Substituted for Pasternak's doctor and poet Yuri Zhivago is Jack Reed, an energetic voice of progressivism whose writing skill is matched only by his ability to unite workers and educate the masses. Instead of Pasternak's Lara, the tender nurse that is the love of Zhivago's life, we have Louise Bryant, an empowered yet loyal wife and top-rate reporter in her own right. Both stories depict the disillusionment of the Russian Revolution's initial promise of social justice and subsequent degeneration into a Draconian tyranny.

Reds, as with Zhivago, begins and ends as a love story. Bryant, a quintessential flapper and promising writing talent, leaves a small town life for literary capital New York after beginning an affair with Reed. Though the relationship is able to flourish, Bryant's adjustment to life in the big city proves difficult, especially in the shadow of the mercurial and influential Reed. Clearly, Jack's interest in chronicling and aiding the labor movement in America trumps that of all else - even his eventual wife. The two go through a period of rockiness which includes an affair on Bryant's part with writer Eugene O'Neill (played with a quiet cynicism by Jack Nicholson). After a brief period of separation, the two eventually find their love for one another again as they travel to Russia on the eve of the Revolution. Reconnected, the future looks bright for Jack and Louise, and the world seems to be on the precipice of becoming the Utopian Eden promised under Communist theory.

But this bucolic outlook gives way to the practical difficulties of maintaining a relationship and fueling the reorganization of an entire economic system. Jack is continually drawn into the action of the flailing American labor movement, allowing his literary potential as well as his relationship with Louise to wallow. Eventually, after disagreements splinter the American Socialist Party, Jack decides to smuggle himself into Russia to gain official recognition of his faction through the Commissar. He gets more than he bargains for, being detained indefinitely by the Russians as a party spokesman, despite repeated pleas to be released so he may reconnect with his wife. Though his leaving for Russia frayed the relationship nearly beyond repair, Louise takes off to recover her husband, and the final phase of the movie depicts the attempts of the two to find each other amid the murk of the great historical turmoil.

Despite the length and sweeping nature of Reds, Beatty's steady direction (yes, he directed, starred in, and actually wrote Reds as well) is able to keep things from feeling bogged down - not an easy accomplishment with a 3.5-hour-long movie. This is also a credit to the script, which, though containing an awful lot of talk (much of which on the decidedly un-engrossing subject of Communist theory) moves steadily forward and draws vivid and fascinating portraits of Reed, Bryant, and their relationship.

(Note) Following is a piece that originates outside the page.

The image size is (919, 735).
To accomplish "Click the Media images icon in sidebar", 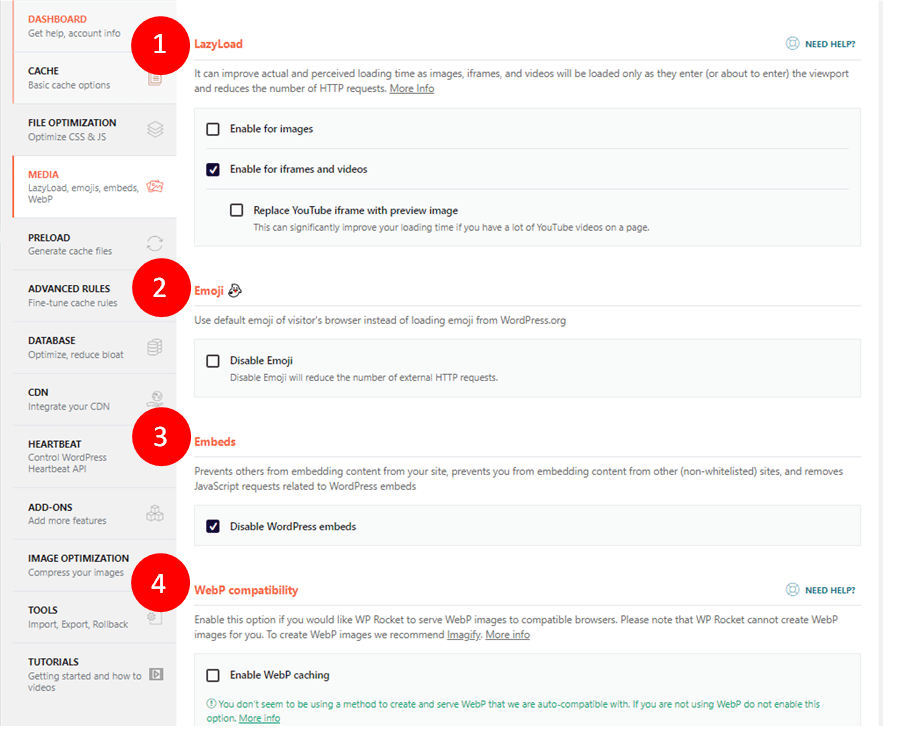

Reds approaches the complicated question of whether individual human beings can actually steer the course of their own history. Even in his earlier years as a supposedly objective reporter, Jack cannot help but take part in some of the revolutionary activities that he covers, and as his life progresses, he seems to completely disregard any notion of journalistic distance. Louise insists that he has done far more to fuel the revolution through his writing than any of his actions, yet, he is unable to ignore the impulse to try to take some sort control over the future. By the end of the film, the Gods have proven (as they have so many times before), that fate has far more control than one man ever could. Reds seems to assert that rather than look to take hold of the reins of history, the best people can do is stay true to their ideals and to one another.

The ending to Reds does seem truncated and to some extent (and in my opinion, to its detriment) takes the focus off of this overarching question and on to the comparably simple matter of Reed and Bryant's relationship. Still, it reminds us that though so much of what happens to us is completely out of our hands, our ability to connect to one another transcends even the most powerful forces of the universe. Just as with Dr. Zhivago and Lara, the love of Reed and Bryant is able to pierce through the fog of the Russian Revolution and prove that the humble divinity of mankind can occasionally overpower fate, if not drive it.